### DATA FOR PROCESSING ###

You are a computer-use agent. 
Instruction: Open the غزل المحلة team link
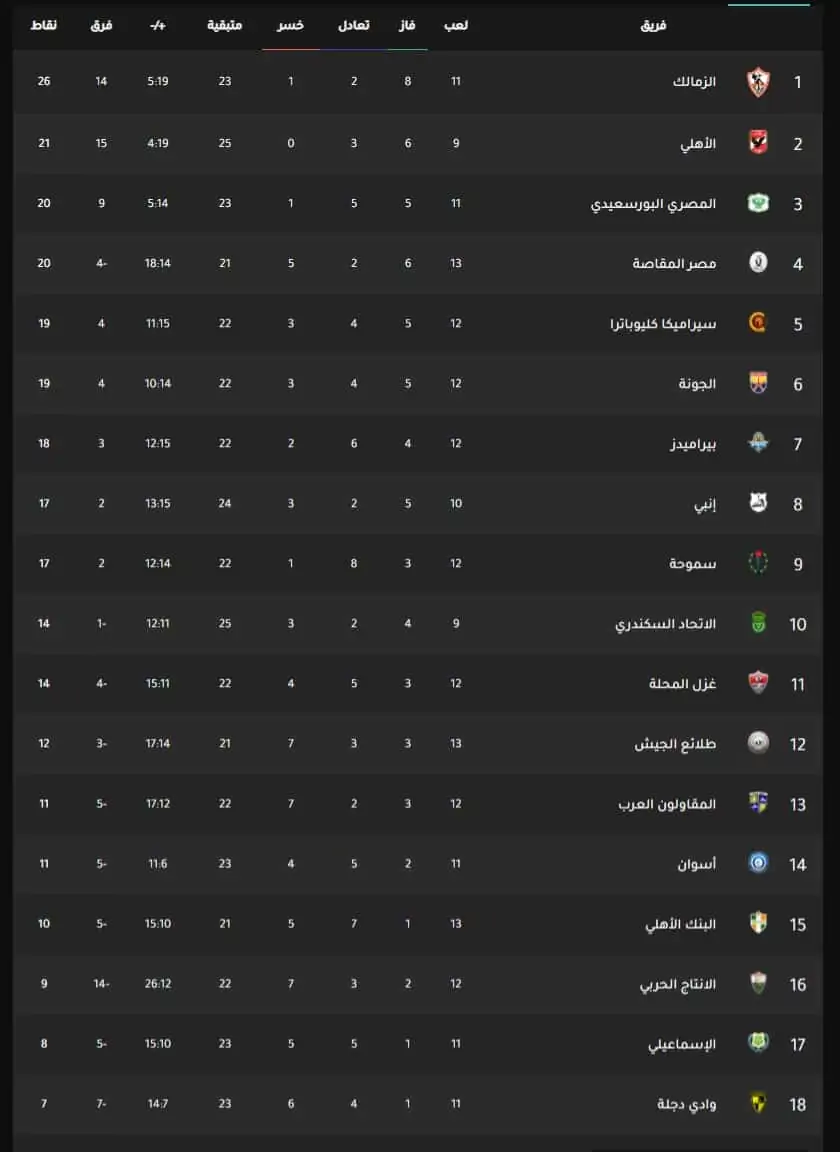tap(682, 683)
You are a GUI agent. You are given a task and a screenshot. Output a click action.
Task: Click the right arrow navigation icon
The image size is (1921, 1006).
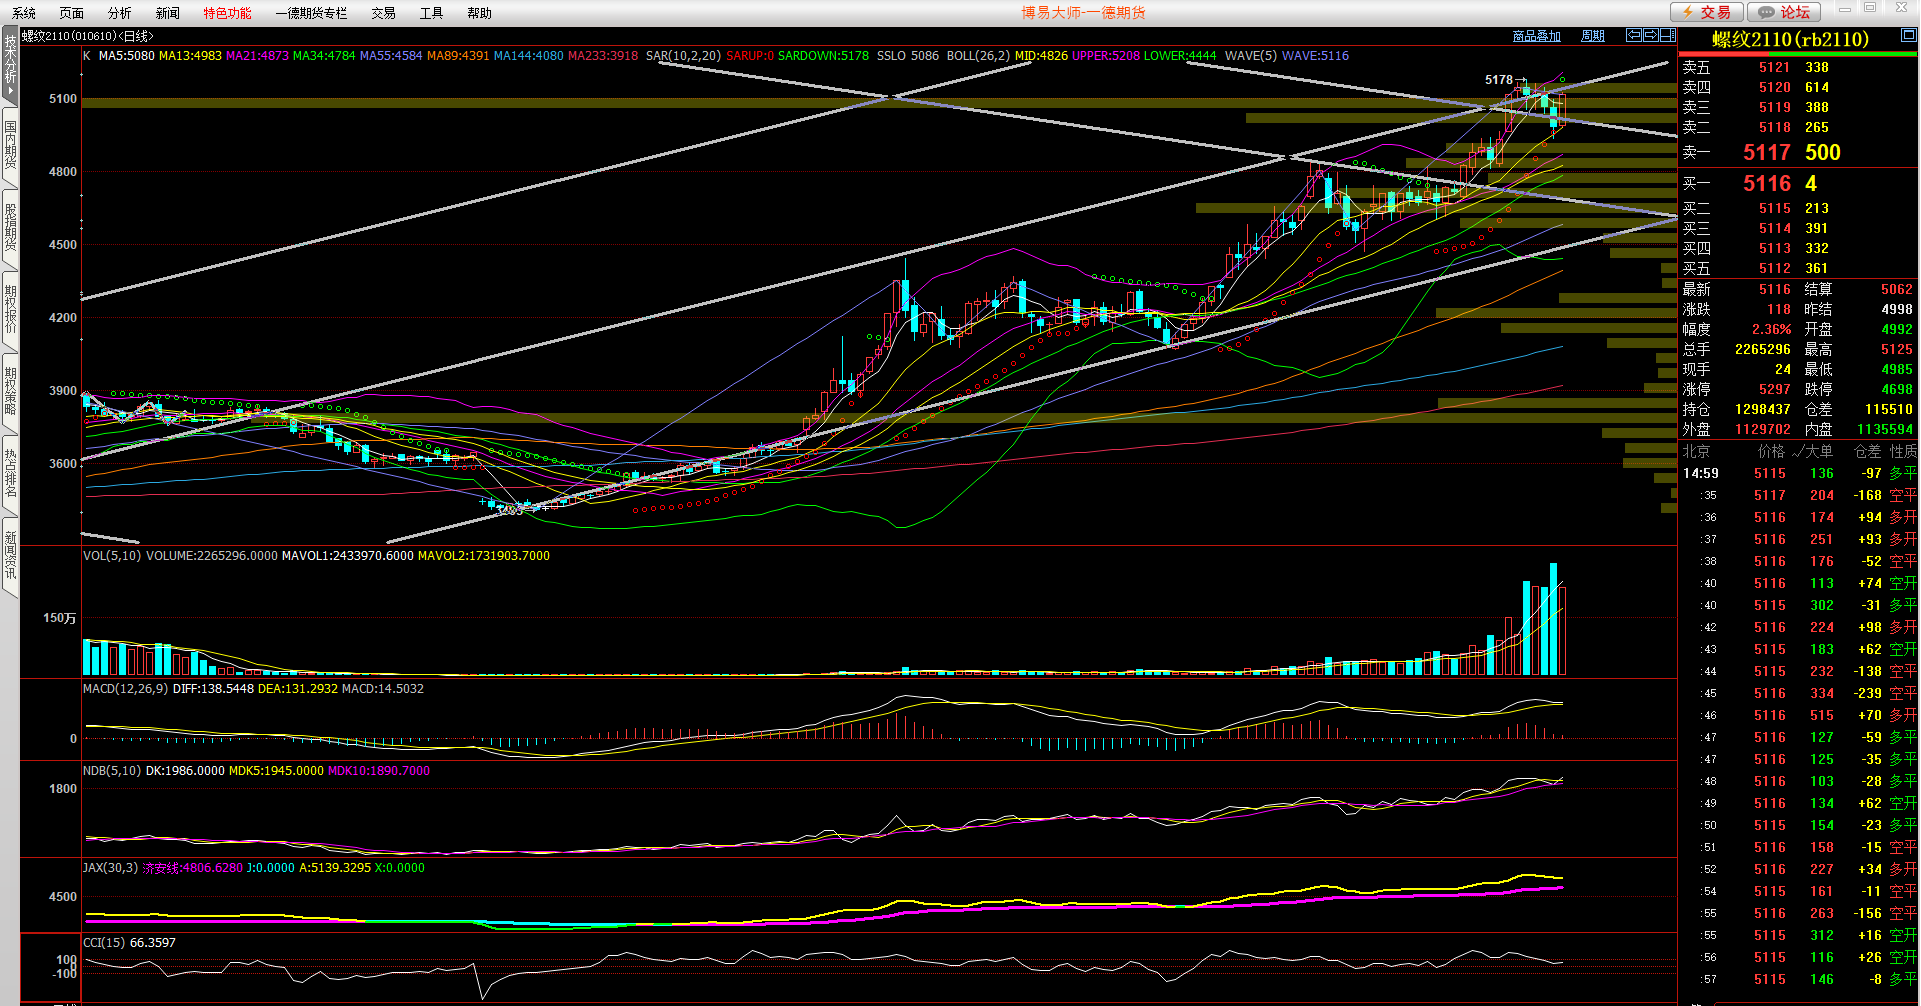[x=1651, y=35]
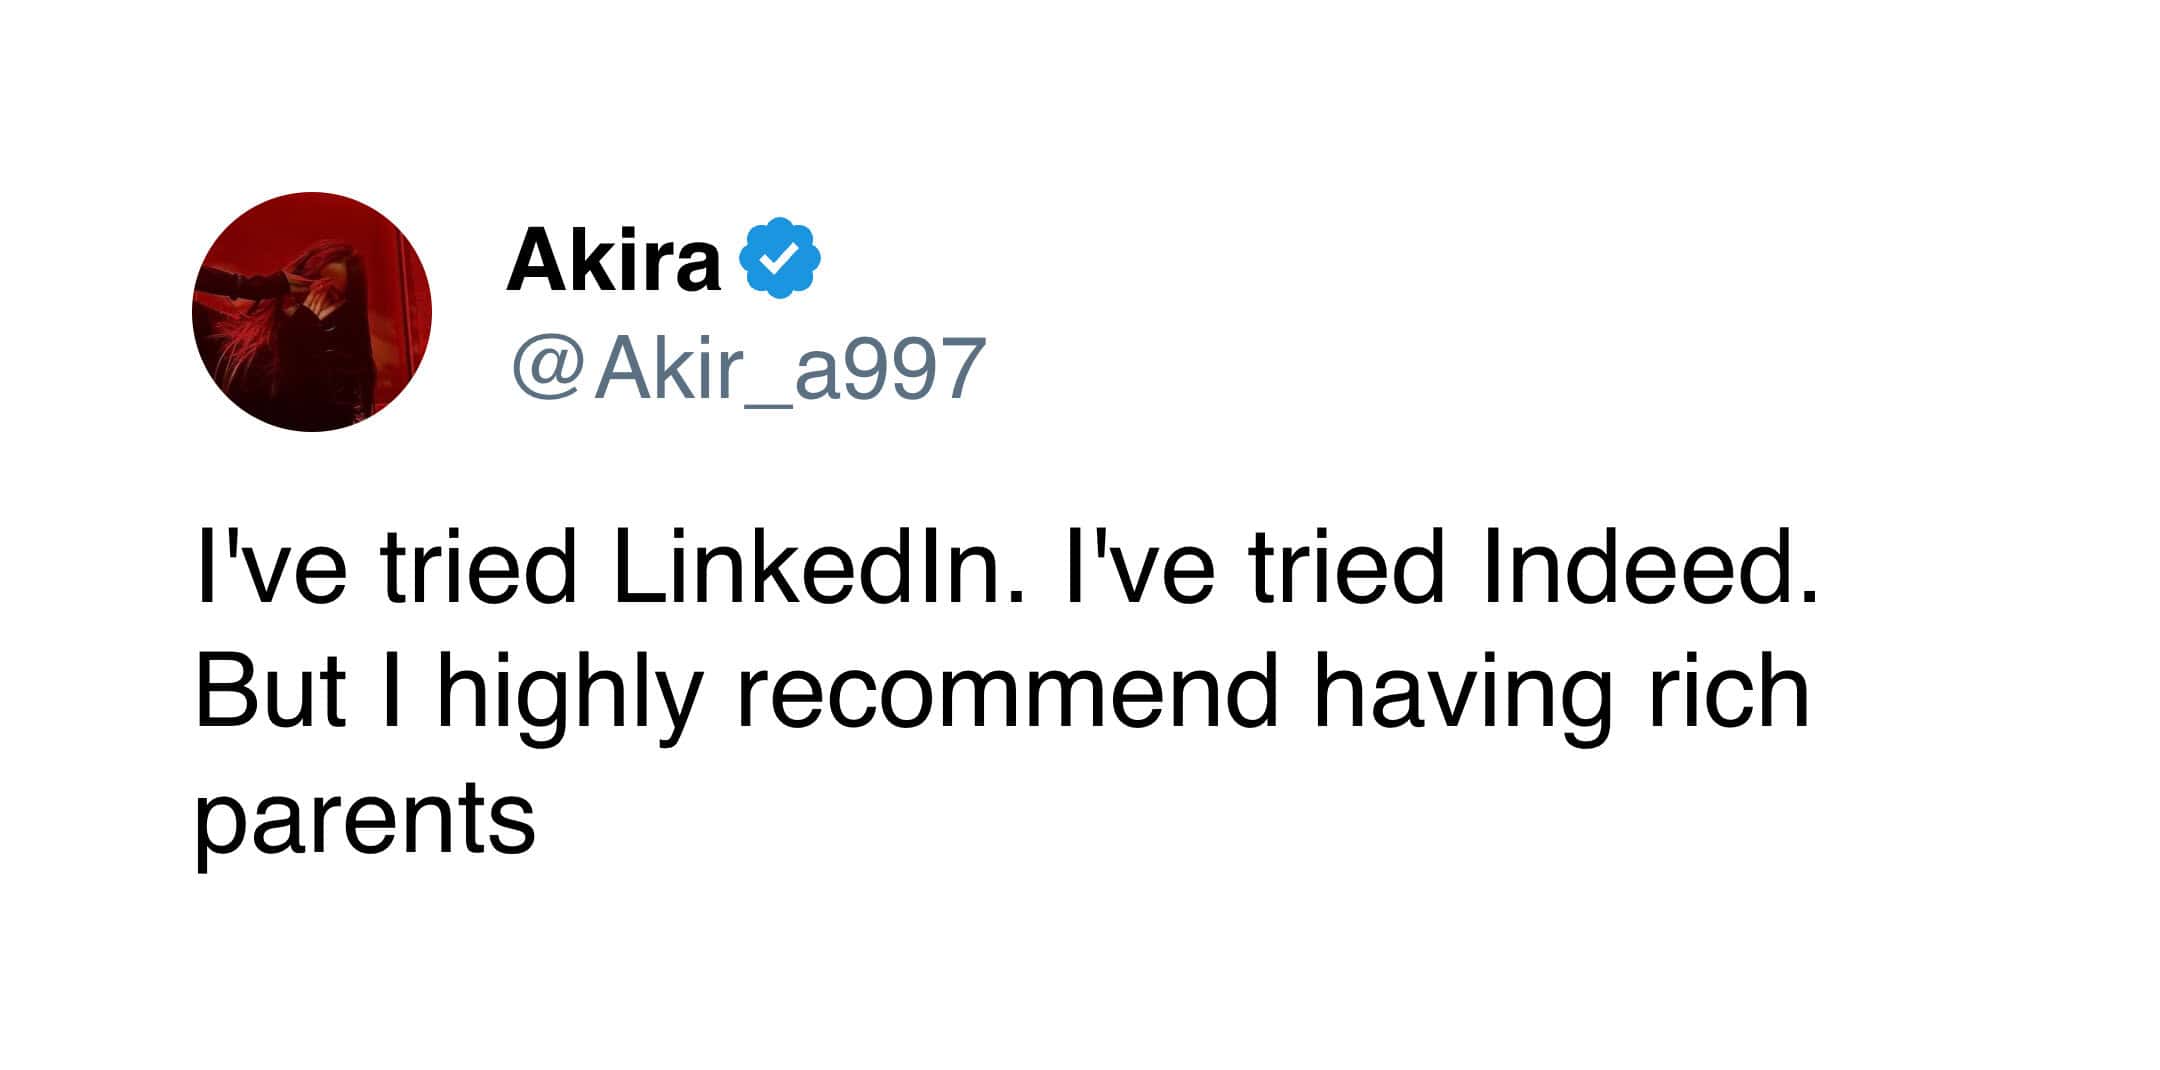2160x1070 pixels.
Task: Click the blue verified checkmark badge
Action: pyautogui.click(x=780, y=259)
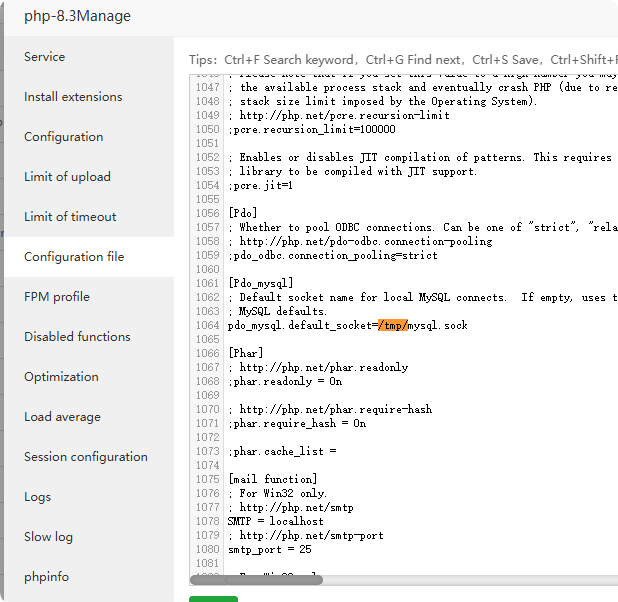
Task: Show the Disabled functions tab
Action: pos(77,337)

###

◆ **WHAT TO PRODUCE**
Go through the entries above and say how many lines include the word "agent". Give the number only.

◆ **FINISHED EXERCISE**
2